Mas suas descobertas científicas não são o mais importante. Mais importante é o fato dele ter feito isso quando as crenças comuns ditam que um homem na sua condição vai morrer se lamentando e não trabalhando e descobrindo. Os padrões do preconceito afirmam que um homem nas suas condições vai ser azedo, mal humorado, depressivo, pessimista, suicida, enfim, um infeliz. Porém, se ele não foi feliz dentro dos conceitos comuns de felicidade, fez de tudo para ser dentro dos possíveis e, se se abateu por sua condição, não permitiu que ela o levasse ao fundo do poço. Antes, o levou ao pico do “posso”.
Quem já conversou com o absurdo sabe que é com ele que se faz poesia, literatura, que se faz ciência. Que se conquista um grande amor. Um grande amor é sempre, absurdamente, algo inalcançável. Por isso, Stephen Hawking, num dos seus três conselhos para os filhos, disse: “se encontrares um grande amor, não permita que vá embora”. O cara era chegado em absurdos, já que grandes amores estão, quase sempre, de passagem. Segurar um é quase como desvendar uma lei quântica do universo.

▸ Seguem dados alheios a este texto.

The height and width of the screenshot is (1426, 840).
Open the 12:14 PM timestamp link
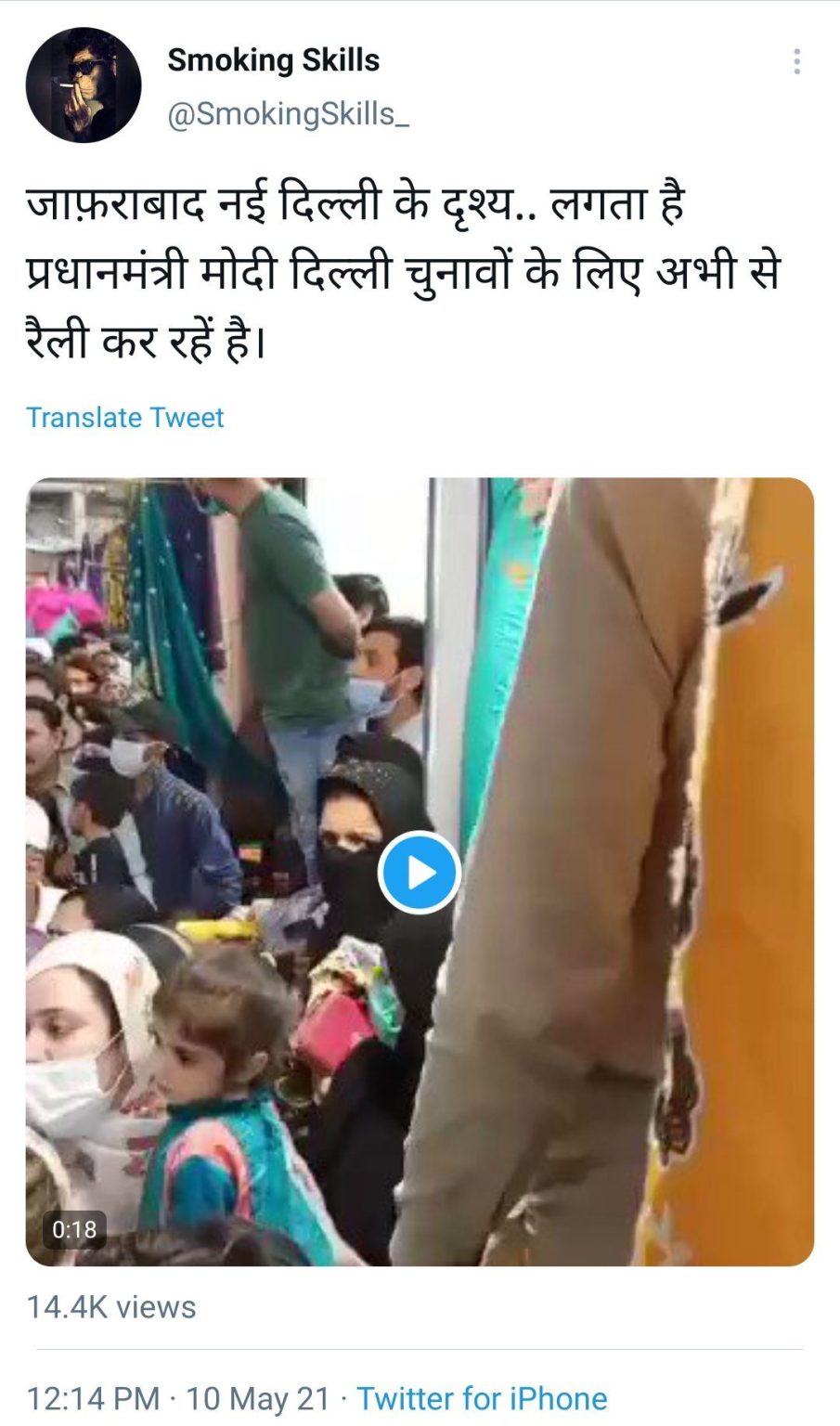pos(93,1398)
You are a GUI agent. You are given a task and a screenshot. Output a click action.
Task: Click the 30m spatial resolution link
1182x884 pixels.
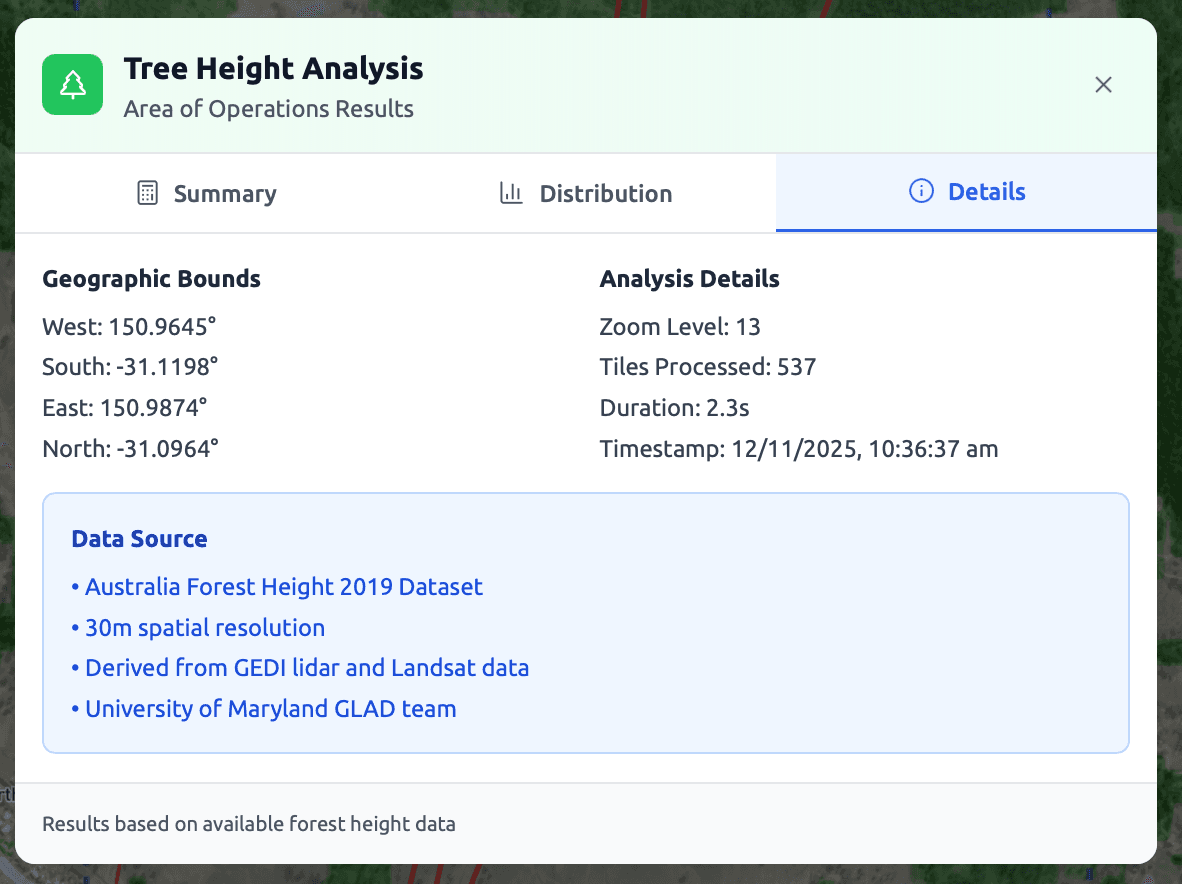coord(204,628)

Todos têm dificuldades na vida. E vencê-las é um orgulho, um fato admirável. É desprezível sentir pena de si mesmo. Sentir-se útil ao mundo é um bom começo. Agir de forma útil ao mundo, um segundo passo. O terceiro é descobrir com qual absurdo conversar para se chegar lá. Uns vão fazer piruetas e poesias nos palcos da vida. Outros vão salvar vidas nos hospitais ou ensinar crianças a ler e a ouvir música boa. Alguns, até com mais dificuldades, vão modificar o mundo com a verdade em punho. O absurdo de cada um é uma escolha pessoal.
A condição de Stephen Hawking era daquelas que levam preconceituosos, com seu olhar mesquinho sobre as dificuldades alheias, a crer que a vida o castigava, como se a vida fosse uma punição. Para sorte do mundo, nem todo mundo é mesquinho. E o absurdo só é absurdo por algum tempo. Logo alguém conversa com ele e o torna compreensível e parte de nós. Graças aos Stephen Hawking da vida que conversam com absurdos.
Por fim, para ele, sua condição era só a conjunção de fatalidades genéticas aleatórias. Não acreditava que um deus bom e justo o fizesse sofrer daquela forma, gratuita e sem motivo. Logo, não há deus.
Só adeus, Hawking! Só adeus, e obrigado.